Kulchur holds up the cover of War to End All Wars, which features a apocalyptic painting of a musclebound knight impaling a web-toed goblin on the gory end of a spear. The lyrics printed inside the CD booklet are hardly cheerier: "In Hell your soul will burn forever/Bringing you eternal pain" and "The sun is falling down/I can hear people cry.... The end is drawing near."

If this is such a happy home, then where on earth do these disturbing thoughts come from?

Both April and Yngwie laugh, and she explains that her husband's "imagination is amazing, like Clive Barker -- he can create all these fantasies." She shakes her head good-naturedly. "He's really not into that stuff; it's just fantasy."

So, April, you've never been awakened at 3:00 a.m. by strange chants and discovered Yngwie sacrificing a goat?

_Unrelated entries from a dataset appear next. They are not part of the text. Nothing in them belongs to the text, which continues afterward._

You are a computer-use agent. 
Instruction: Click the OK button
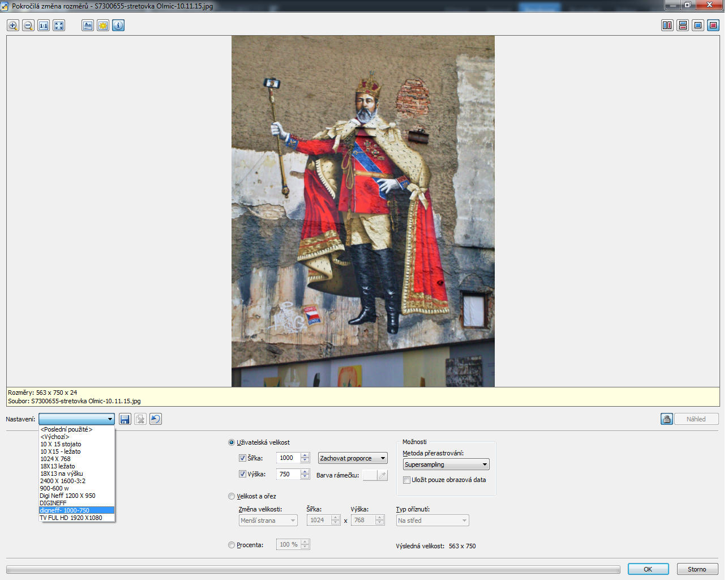tap(648, 569)
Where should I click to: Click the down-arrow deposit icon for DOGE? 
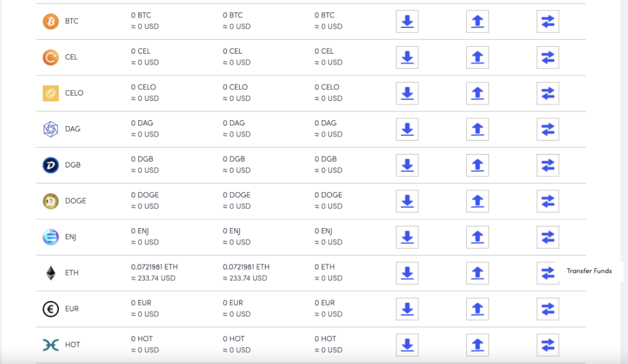point(407,201)
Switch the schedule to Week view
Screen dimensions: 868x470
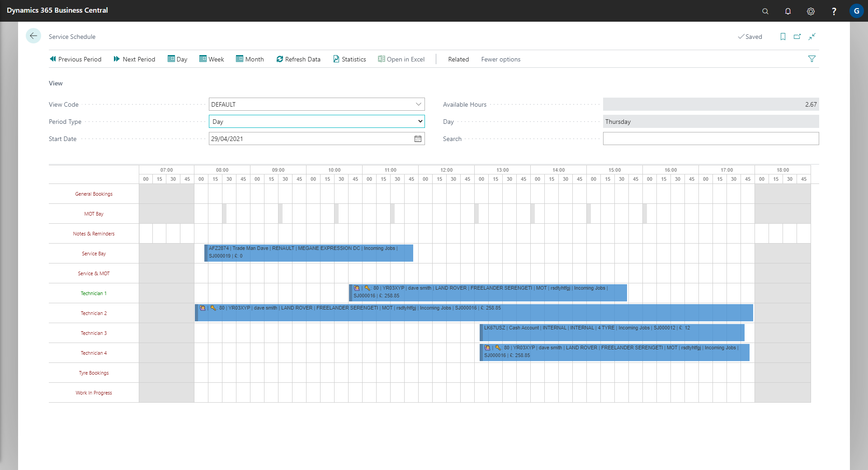(x=212, y=59)
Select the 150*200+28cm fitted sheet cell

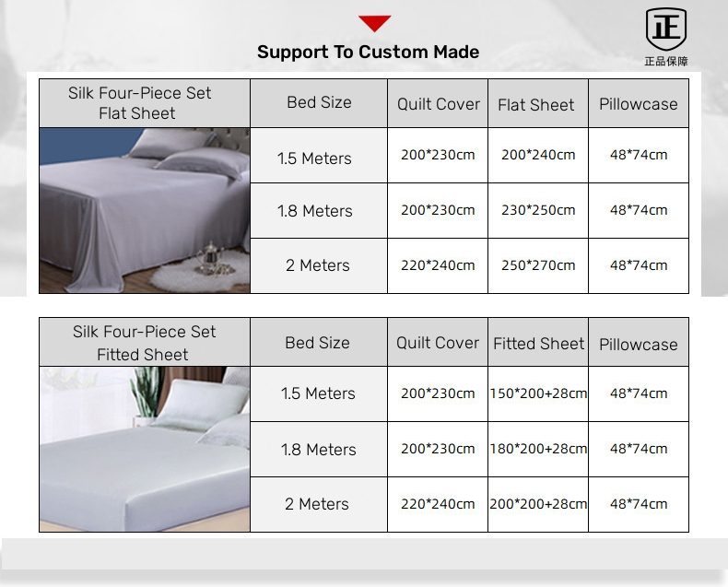(x=538, y=393)
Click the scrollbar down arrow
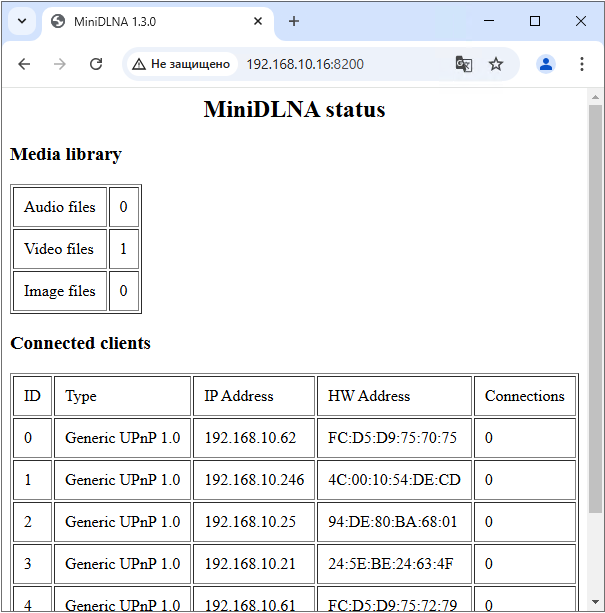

"Absolutely not!" she protests, rolling her eyes.

Malmsteen himself seems a bit less ready to dismiss outright the existence of a dark corner in his soul, a trait he ascribes to his Swedish heritage. As he puts it: "It's a very depressing place, very dark, very cold and gloomy."

As the conversation continues, he also seems a bit nonplussed with April's description of him as a regular well-adjusted family man who just happens to pen some awfully disturbing verse. Not that he can explain the dichotomy either.

Recalling a writing session for his 1999 album, Alchemy, he says, "I remember sitting in the kitchen, having a cup of coffee, my beautiful son is running around playing, it's sunny with palm trees swaying. And I'm sitting there writing about demons and war!" He begins bellowing that record's "Legion of the Damned."

April, glancing at the television, suddenly cries out: "Oh no! That is disgusting!"

Frozen on the screen is the image of a hatchet framed against a dark-red background. Antonio seems to know he's been busted. "You cannot play this game," Malmsteen says sternly. "It has a lot of blood." Turning to Kulchur, he explains that he bought the offending game on tour without knowing how violent it was.

"We keep a lot of things away from him," April adds. "He's not allowed to watch certain programs either."

Wait a minute. Mr. and Mrs. Malmsteen are concerned about exposing little Antonio to violence?

Kulchur frantically waves the War to End All Wars CD in the air.

Hello?

"We're very, very strict with him when it comes to stuff like that," April replies. Her husband nods his head in agreement.